Nabil Baly, chanteur, auteur, compositeur est né Nabil Othmani en 1985 à Djanet, à l’extrême sud-est du désert algérien. Son père, Baly, était un célèbre virtuose du luth qui avait sa propre troupe musicale. Nabil en a fait partie puis a entamé sa carrière musicale à la mort de son père. Il pratique la guitare depuis l’âge de 13 ans et s’avère excellent soliste.

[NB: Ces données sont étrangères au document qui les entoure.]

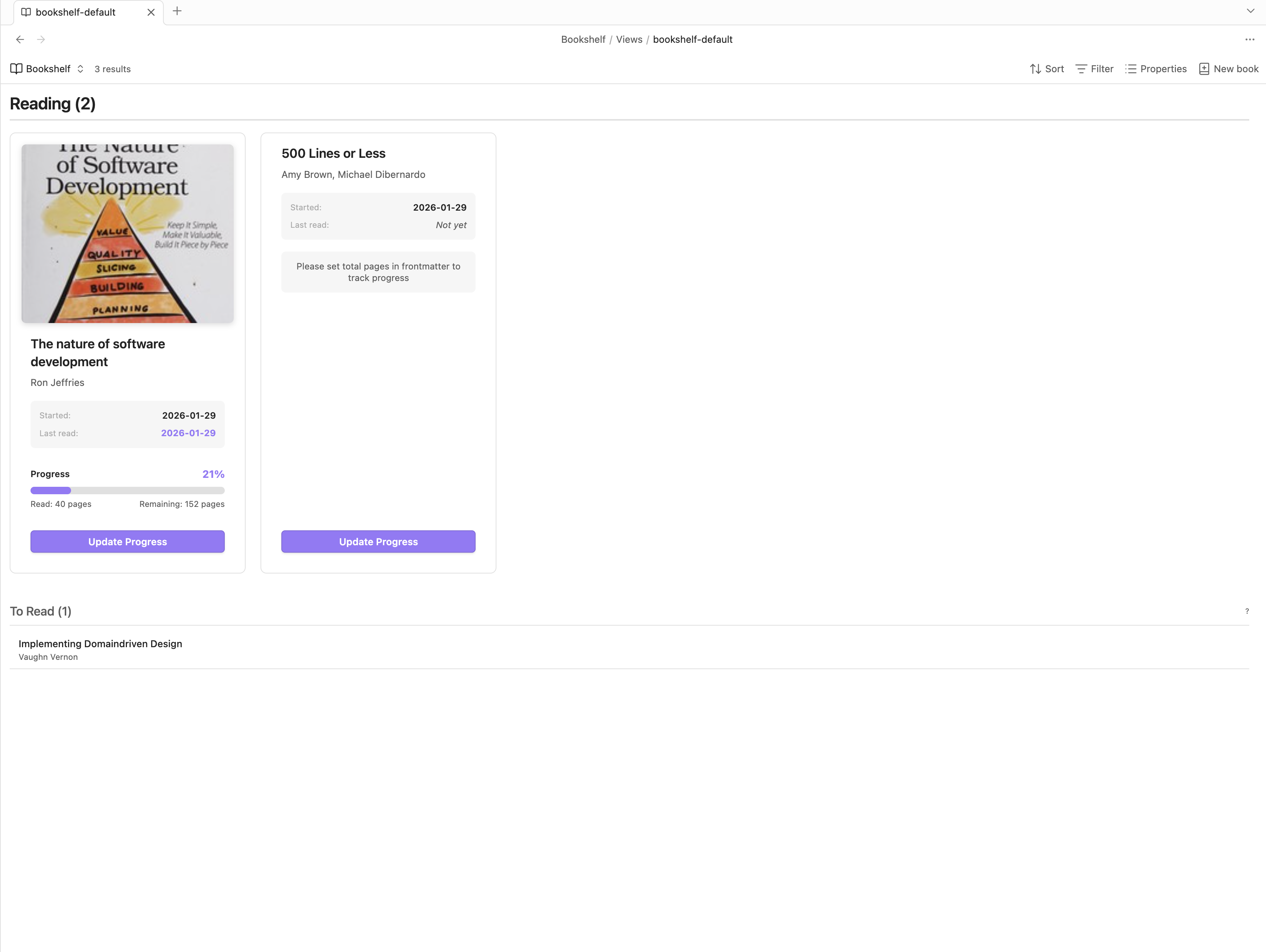
Task: Click the Nature of Software Development cover
Action: (x=127, y=234)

Les albums les plus connus du groupe Nabil Baly sont Tamghartin (2010) et Ayt ma (2012). L’originalité de ce groupe est de se démarquer du style du célèbre groupe malien Tinariwen en associant leur culture touarègue à la musique populaire algérienne et à d’autres genres musicaux. Nabil Baly a notamment joué avec le trompettiste de jazz, Ibrahim Maalouf.

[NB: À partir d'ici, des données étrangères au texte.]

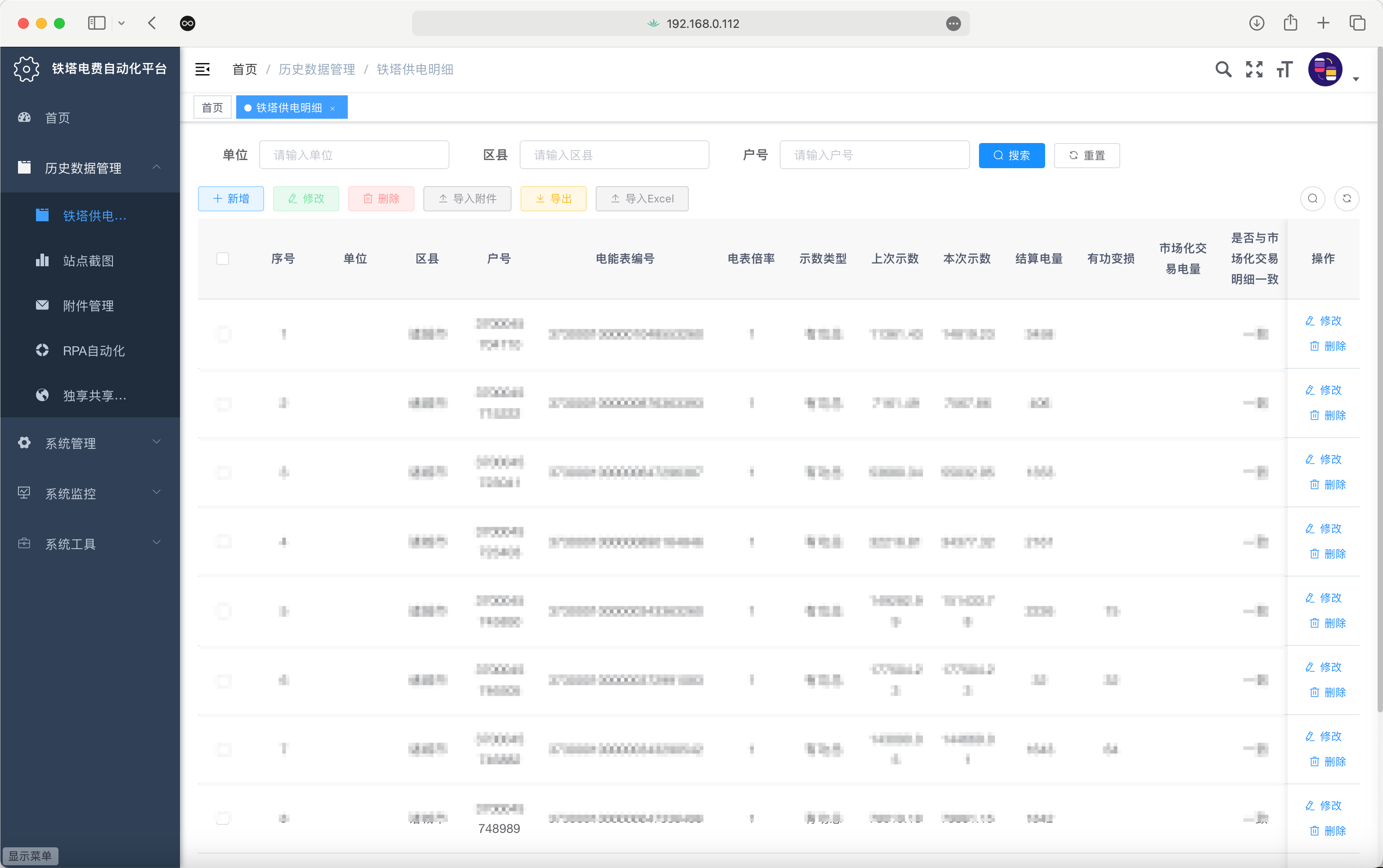1383x868 pixels.
Task: Click the 导入Excel button
Action: click(x=642, y=199)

Ainsi, la musique saharienne d’Algérie est de tradition ancestrale et s’exprime en amazigh, en arabe et en tamasheq, la langue touarègue. Elle est également l’expression de la modernité par une révolution du jeu de la guitare électrique initié par le groupe Tinariwen, créé lors d’un festival à Alger en 1982.

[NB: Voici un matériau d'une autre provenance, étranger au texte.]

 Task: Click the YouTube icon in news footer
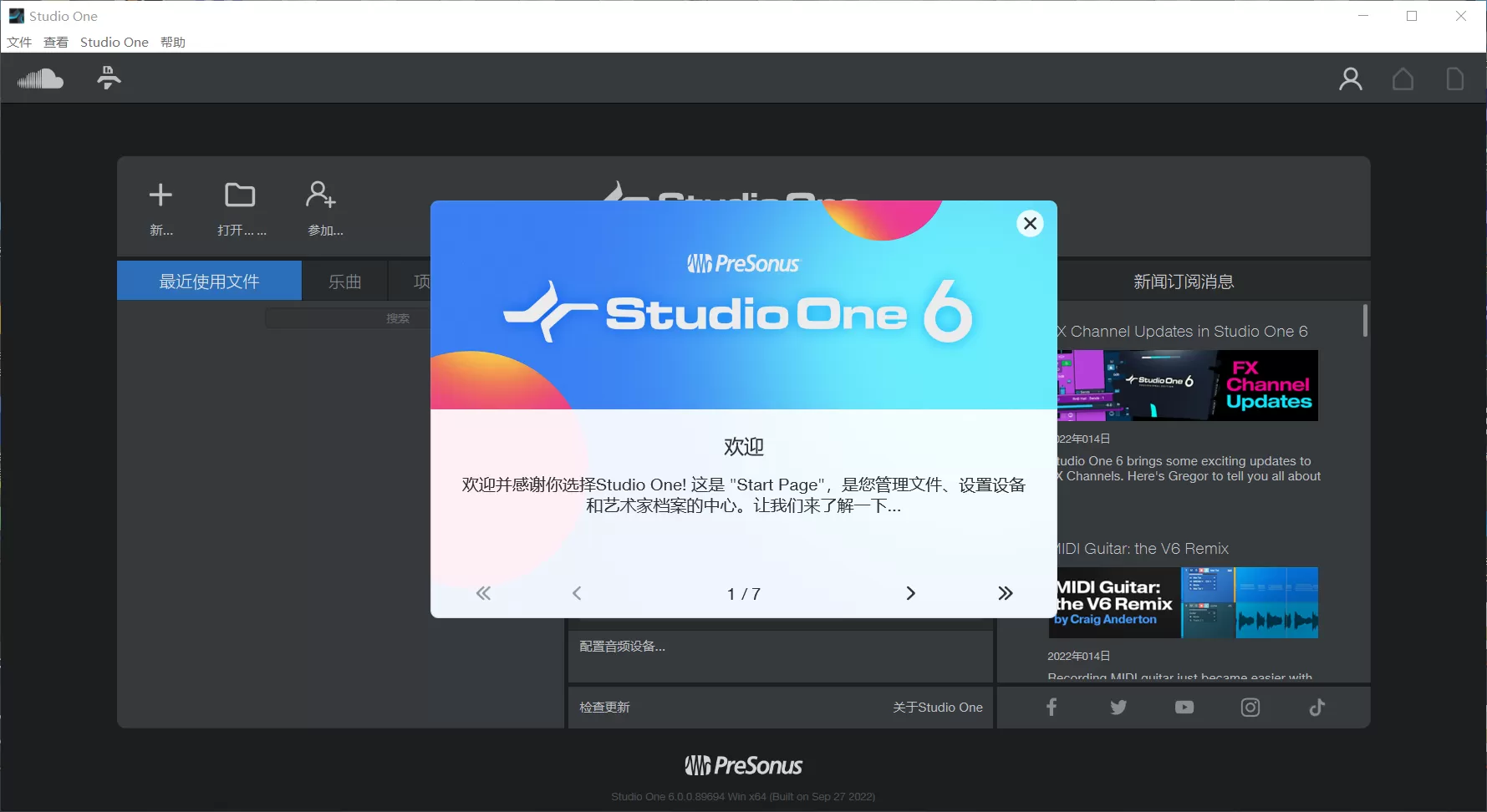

Ce groupe touareg originaire de Tasselit initiateur de la musique assouf, exprime en tamasheq la solitude et l’amour du désert mais aussi la rébellion des Touaregs lors de leur exil en Algérie, pays qui a été un tremplin pour le développement de leur style de musique devenu désormais emblématique du blues du désert.
Liens :
pdf https://www.culturealgerie.com/bechar-capitale-de-la-saoura/ http://www.reporters.dz/culture/item/59666-musique-patrimoine-souad-asla... lemma-des-chants-feminins-de-la-saoura
www.radioalgerie.dz>news-article l’ahellil de TimimounFrance musique, chronique d’Aliette Laleu La Voix des Femmes du Gourara en Algérie
URL : http://www.unesco.org/culture/ich/RL/
https://www.holidway.com/musique-du-sahara/pays/maroc/#:~:text=Instrumen....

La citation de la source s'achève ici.